The one trip to Houston by Helicol’s chief executive officer for the purpose of negotiating the transportation-services contract with Consorcio/WSH cannot be described or regarded as a contact of a “continuous and systematic” nature, as Perkins described it, see also International Shoe Co. v. Washington, 326 U.S., at 320, and thus cannot support an assertion of in personam jurisdiction over Helicol by a Texas court. Similarly, Helicol’s acceptance from Consorcio/WSH of checks drawn on a Texas bank is of negligible significance for purposes of determining whether Helicol had sufficient contacts in Texas. There is no indication that Helicol ever requested that the checks be drawn on a Texas bank or that there was any negotiation between Helicol and Consorcio/WSH with respect to the location or identity of the bank on which checks would be drawn. Common sense and everyday experience suggest that, absent unusual circumstances, the bank on which a check is drawn is generally of little consequence to the payee and is a matter left to the discretion of the drawer. Such unilateral activity of another party or a third person is not an appropriate consideration when determining whether a defendant has sufficient contacts with a forum State to justify an assertion of jurisdiction. See Kulko v. California Superior Court, 436 U.S. 84, 93 (1978) (arbitrary to subject one parent to suit in any State where other parent chooses to spend time while having custody of child pursuant to separation agreement); Hanson v. Denckla, 357 U.S. 235, 253 (1958) (“The unilateral activity of those who claim some relationship with a nonresident defendant cannot satisfy the requirement of contact with the forum State”).

The Texas Supreme Court focused on the purchases and the related training trips in finding contacts sufficient to support an assertion of jurisdiction. We do not agree with that assessment, for the Court’s opinion in Rosenberg Bros. & Co. v. Curtis Brown Co., 260 U.S. 516 (1923) (Brandeis, J., for a unanimous tribunal), makes clear that purchases and related trips, standing alone, are not a sufficient basis for a State’s assertion of jurisdiction.

The defendant in Rosenberg was a small retailer in Tulsa, Okla., who dealt in men’s clothing and furnishings. It never had applied for a license to do business in New York, nor had it at any time authorized suit to be brought against it there. It never had an established place of business in New York and never regularly carried on business in that State. Its only connection with New York was that it purchased from New York wholesalers a large portion of the merchandise sold in its Tulsa store. The purchases sometimes were made by correspondence and sometimes through visits to New York by an officer of the defendant. The Court concluded: “Visits on such business, even if occurring at regular intervals, would not warrant the inference that the corporation was present within the jurisdiction of [New York].” Id., at 518.

This Court in International Shoe acknowledged and did not repudiate its holding in Rosenberg. See 326 U.S., at 318. In accordance with Rosenberg, we hold that mere purchases, even if occurring at regular intervals, are not enough to warrant a State’s assertion of in personam jurisdiction over a non-resident corporation in a cause of action not related to those purchase transactions.12 Nor can we conclude that the fact that Helicol sent personnel into Texas for training in connection with the purchase of helicopters and equipment in that State in any way enhanced the nature of Helicol’s contacts with Texas. The training was a part of the package of goods and services purchased by Helicol from Bell Helicopter. The brief presence of Helicol employees in Texas for the purpose of attending the training sessions is no more a significant contact than were the trips to New York made by the buyer for the retail store in Rosenberg.

□ □ □

Short problem:
Write what comes next in the passage on Texas jurisdiction over Helicol, picking up after its last sentence. The listing after this has no role in what is asked.

Data section:
□ □ □

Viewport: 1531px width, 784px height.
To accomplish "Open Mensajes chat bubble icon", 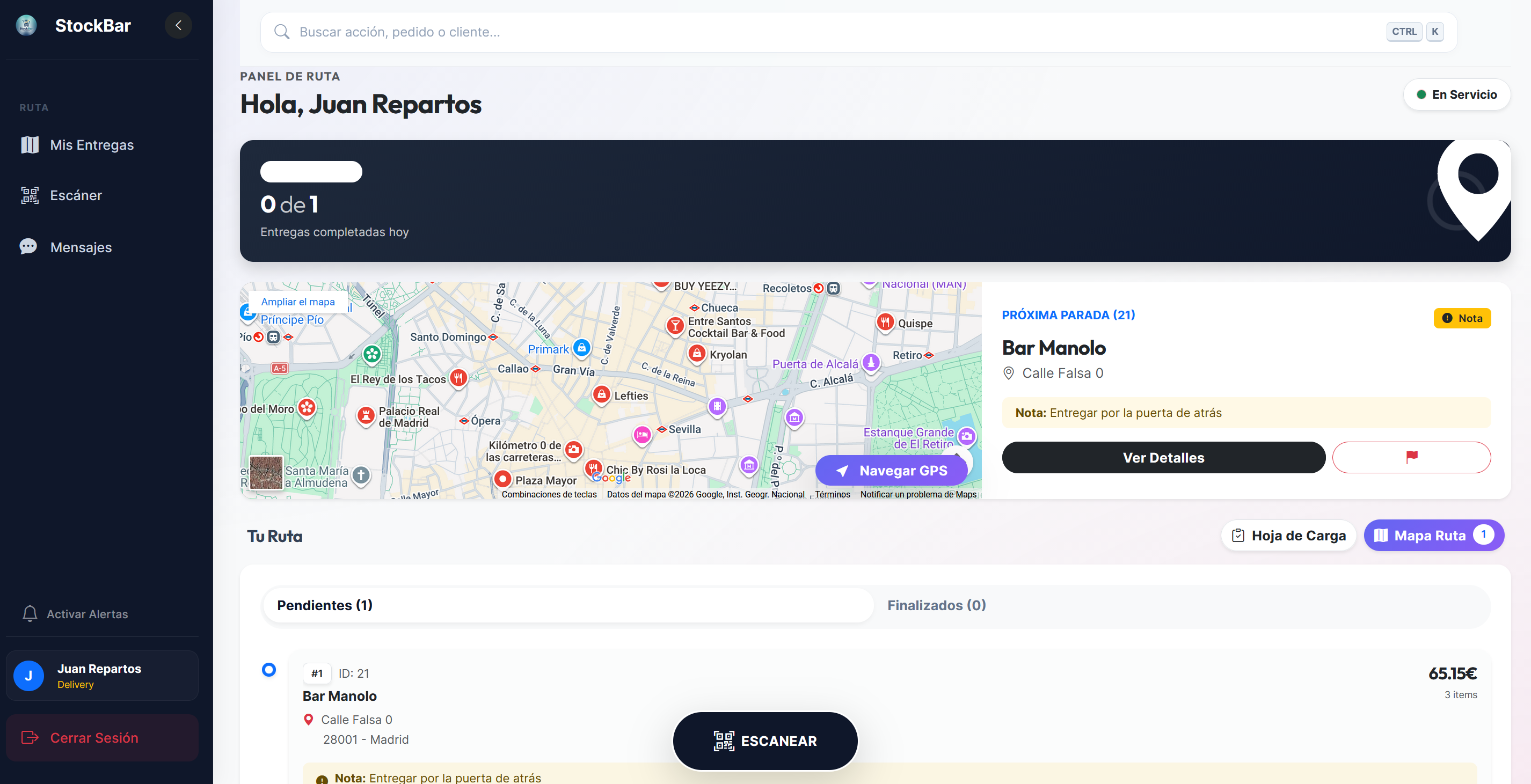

□ □ □

Final result:
We hold that Helicol’s contacts with the State of Texas were insufficient to satisfy the requirements of the Due Process Clause of the Fourteenth Amendment.13 Accordingly, we reverse the judgment of the Supreme Court of Texas.

Justice BRENNAN, dissenting.


The Court expressly limits its decision in this case to “an assertion of general jurisdiction over a foreign defendant.” Having framed the question in this way, the Court is obliged to address our prior holdings in Perkins v. Benguet Consolidated Mining Co., 342 U.S. 437 (1952), and Rosenberg Bros. & Co. v. Curtis Brown Co., supra. In Perkins, the Court considered a State’s assertion of general jurisdiction over a foreign corporation that “ha[d] been carrying on … a continuous and systematic, but limited, part of its general business” in the forum. 342 U.S., at 438. Under the circumstances of that case, we held that such contacts were constitutionally sufficient “to make it reasonable and just to subject the corporation to the jurisdiction” of that State. Id., at 445 (citing International Shoe, supra, at 317-320). Nothing in Perkins suggests, however, that such “continuous and systematic” contacts are a necessary minimum before a State may constitutionally assert general jurisdiction over a foreign corporation.

The Court therefore looks for guidance to our 1923 decision in Rosenberg, supra, which until today was of dubious validity given the subsequent expansion of personal jurisdiction that began with International Shoe, supra, in 1945. In Rosenberg, the Court held that a company’s purchases within a State, even when combined with related trips to the State by company officials, would not allow the courts of that State to assert general jurisdiction over all claims against the nonresident corporate defendant making those purchases. Reasoning by analogy, the Court in this case concludes that Helicol’s contacts with the State of Texas are no more significant than the purchases made by the defendant in Rosenberg. The Court makes no attempt, however, to ascertain whether the narrow view of in personam jurisdiction adopted by the Court in Rosenberg comports with “the fundamental transformation of our national economy” that has occurred since 1923. This failure, in my view, is fatal to the Court’s analysis.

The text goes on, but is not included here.